**Stored items**.

*-*-*

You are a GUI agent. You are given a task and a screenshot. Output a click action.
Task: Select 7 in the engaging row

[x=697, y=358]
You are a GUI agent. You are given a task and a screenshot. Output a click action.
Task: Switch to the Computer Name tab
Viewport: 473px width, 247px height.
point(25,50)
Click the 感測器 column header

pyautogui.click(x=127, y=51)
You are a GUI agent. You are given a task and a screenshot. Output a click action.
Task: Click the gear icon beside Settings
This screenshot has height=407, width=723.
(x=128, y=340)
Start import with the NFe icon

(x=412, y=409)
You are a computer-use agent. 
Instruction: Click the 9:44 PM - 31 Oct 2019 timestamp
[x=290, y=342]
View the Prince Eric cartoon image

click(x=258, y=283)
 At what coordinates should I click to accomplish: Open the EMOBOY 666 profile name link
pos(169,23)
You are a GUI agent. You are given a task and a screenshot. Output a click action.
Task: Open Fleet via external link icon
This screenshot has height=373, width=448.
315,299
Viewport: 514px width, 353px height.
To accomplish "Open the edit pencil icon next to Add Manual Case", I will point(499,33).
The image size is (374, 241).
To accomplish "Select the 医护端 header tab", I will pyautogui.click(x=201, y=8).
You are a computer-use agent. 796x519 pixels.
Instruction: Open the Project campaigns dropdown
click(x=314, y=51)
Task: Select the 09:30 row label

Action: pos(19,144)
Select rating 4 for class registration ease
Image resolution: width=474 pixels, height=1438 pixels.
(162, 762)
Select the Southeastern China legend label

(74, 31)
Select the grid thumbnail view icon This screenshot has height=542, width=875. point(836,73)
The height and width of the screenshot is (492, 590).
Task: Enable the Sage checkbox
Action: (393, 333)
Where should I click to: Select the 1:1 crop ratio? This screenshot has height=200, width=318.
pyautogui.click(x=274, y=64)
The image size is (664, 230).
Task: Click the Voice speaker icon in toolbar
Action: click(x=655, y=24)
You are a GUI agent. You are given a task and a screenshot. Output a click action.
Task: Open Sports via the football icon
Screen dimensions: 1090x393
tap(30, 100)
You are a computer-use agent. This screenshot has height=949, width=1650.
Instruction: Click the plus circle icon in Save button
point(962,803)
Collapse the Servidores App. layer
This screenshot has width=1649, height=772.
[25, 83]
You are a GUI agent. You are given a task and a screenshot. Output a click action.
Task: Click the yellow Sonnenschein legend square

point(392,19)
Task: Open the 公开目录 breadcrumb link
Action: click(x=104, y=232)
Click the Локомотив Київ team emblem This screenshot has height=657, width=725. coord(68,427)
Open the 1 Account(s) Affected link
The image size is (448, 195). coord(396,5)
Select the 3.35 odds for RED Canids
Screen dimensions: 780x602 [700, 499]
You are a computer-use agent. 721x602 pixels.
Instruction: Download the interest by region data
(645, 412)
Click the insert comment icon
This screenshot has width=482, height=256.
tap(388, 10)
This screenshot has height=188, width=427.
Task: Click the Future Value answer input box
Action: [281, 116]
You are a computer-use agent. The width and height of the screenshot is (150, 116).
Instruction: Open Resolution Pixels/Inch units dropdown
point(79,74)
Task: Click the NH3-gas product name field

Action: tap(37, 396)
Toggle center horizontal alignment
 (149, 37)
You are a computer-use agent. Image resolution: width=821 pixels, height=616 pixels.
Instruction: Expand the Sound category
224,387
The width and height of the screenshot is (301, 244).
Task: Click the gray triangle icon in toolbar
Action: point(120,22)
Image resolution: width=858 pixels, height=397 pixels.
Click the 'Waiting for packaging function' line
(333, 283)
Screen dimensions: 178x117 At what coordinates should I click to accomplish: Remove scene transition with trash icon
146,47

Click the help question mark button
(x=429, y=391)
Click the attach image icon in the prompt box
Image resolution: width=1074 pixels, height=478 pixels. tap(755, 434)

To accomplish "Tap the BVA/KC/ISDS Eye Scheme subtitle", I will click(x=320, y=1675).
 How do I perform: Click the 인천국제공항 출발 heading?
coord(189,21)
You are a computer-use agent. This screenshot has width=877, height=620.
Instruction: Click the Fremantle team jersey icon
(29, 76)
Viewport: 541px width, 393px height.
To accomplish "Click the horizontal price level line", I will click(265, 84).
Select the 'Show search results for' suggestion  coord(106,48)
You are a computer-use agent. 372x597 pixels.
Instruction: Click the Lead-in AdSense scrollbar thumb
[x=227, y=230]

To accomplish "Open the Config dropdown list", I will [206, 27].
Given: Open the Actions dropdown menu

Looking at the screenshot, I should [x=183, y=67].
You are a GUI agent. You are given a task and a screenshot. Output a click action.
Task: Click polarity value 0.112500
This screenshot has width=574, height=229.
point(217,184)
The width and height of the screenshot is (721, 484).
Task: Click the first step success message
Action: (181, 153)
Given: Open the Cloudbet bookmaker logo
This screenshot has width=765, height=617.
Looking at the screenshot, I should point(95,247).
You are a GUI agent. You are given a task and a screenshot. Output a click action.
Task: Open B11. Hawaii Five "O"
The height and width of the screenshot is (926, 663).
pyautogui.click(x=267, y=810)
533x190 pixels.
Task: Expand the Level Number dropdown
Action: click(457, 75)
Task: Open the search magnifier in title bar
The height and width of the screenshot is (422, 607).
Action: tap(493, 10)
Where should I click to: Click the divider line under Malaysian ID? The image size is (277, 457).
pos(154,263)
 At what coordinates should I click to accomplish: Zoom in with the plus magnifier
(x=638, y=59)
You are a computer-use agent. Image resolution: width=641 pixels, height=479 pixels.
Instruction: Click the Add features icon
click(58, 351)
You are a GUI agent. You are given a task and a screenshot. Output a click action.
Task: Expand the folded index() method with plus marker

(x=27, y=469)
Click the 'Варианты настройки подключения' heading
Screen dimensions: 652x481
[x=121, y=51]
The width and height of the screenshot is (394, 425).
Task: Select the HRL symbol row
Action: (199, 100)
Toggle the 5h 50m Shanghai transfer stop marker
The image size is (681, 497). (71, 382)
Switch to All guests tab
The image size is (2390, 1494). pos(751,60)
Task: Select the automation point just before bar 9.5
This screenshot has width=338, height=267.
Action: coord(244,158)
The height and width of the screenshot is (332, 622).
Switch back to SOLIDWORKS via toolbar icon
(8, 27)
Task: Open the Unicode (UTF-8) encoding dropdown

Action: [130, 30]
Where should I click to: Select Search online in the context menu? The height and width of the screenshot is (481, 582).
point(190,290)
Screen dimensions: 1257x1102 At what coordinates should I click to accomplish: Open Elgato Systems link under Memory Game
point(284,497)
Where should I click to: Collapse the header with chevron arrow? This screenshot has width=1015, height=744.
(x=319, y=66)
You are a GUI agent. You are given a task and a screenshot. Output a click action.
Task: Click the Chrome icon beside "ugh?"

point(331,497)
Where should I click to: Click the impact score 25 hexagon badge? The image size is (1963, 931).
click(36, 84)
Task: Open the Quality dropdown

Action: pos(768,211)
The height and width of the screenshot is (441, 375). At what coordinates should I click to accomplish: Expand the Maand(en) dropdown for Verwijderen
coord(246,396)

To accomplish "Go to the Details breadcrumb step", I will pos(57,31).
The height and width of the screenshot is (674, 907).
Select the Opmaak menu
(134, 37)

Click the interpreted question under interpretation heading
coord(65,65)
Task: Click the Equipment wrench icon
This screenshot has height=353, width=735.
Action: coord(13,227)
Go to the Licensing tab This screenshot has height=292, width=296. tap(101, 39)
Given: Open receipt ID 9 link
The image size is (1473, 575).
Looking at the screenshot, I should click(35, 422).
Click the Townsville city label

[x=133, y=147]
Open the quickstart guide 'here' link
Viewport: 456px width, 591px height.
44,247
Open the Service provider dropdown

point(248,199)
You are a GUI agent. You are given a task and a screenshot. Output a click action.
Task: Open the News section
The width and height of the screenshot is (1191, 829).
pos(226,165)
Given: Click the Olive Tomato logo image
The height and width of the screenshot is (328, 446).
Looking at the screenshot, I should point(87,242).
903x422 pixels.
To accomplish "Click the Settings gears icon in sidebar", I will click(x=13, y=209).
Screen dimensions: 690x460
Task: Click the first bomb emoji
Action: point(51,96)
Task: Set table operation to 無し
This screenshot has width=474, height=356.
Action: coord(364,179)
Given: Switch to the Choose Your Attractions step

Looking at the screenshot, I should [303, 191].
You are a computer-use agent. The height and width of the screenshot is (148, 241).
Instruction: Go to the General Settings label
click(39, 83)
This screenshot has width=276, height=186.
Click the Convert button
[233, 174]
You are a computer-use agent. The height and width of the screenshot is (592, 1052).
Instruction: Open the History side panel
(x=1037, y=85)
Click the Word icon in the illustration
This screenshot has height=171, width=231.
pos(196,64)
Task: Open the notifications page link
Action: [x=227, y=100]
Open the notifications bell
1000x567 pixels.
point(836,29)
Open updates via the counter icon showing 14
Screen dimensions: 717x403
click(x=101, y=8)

*-*-*

**Problem description**. Stop after the line containing "Task: Switch to the Computer Name tab": print exactly the lines from the start of the entries above up to it, that line included.

**Solution to this exercise**.
You are a GUI agent. You are given a task and a screenshot. Output a click action.
Task: Select 7 in the engaging row

[x=697, y=358]
You are a GUI agent. You are given a task and a screenshot. Output a click action.
Task: Switch to the Computer Name tab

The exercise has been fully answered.